2024 journal article
Transforming environmental health datasets from the comparative toxicogenomics database into chord diagrams to visualize molecular mechanisms
FRONTIERS IN TOXICOLOGY, 6.
In environmental health, the specific molecular mechanisms connecting a chemical exposure to an adverse endpoint are often unknown, reflecting knowledge gaps. At the public Comparative Toxicogenomics Database (CTD; https://ctdbase.org/), we integrate manually curated, literature-based interactions from CTD to compute four-unit blocks of information organized as a potential step-wise molecular mechanism, known as "CGPD-tetramers," wherein a chemical interacts with a gene product to trigger a phenotype which can be linked to a disease.
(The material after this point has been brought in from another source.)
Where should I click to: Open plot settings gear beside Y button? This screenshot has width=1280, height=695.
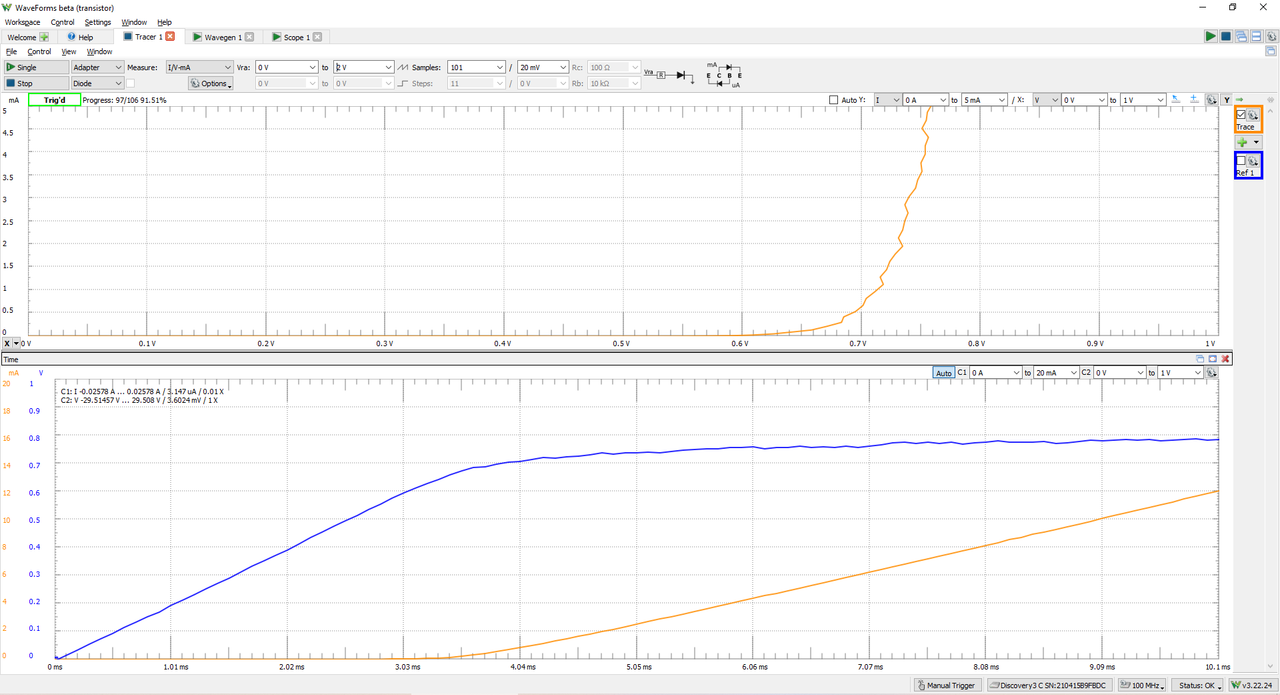[1211, 99]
These computationally derived datasets can be used to fill the gaps and offer testable mechanistic information. Users can generate CGPD-tetramers for any combination of chemical, gene, phenotype, and/or disease of interest at CTD; however, such queries typically result in the generation of thousands of CGPD-tetramers. Here, we describe a novel approach to transform these large datasets into user-friendly chord diagrams using R. This visualization process is straightforward, simple to implement, and accessible to inexperienced users that have never used R before. Combining CGPD-tetramers into a single chord diagram helps identify potential key chemicals, genes, phenotypes, and diseases. This visualization allows users to more readily analyze computational datasets that can fill the exposure knowledge gaps in the environmental health continuum.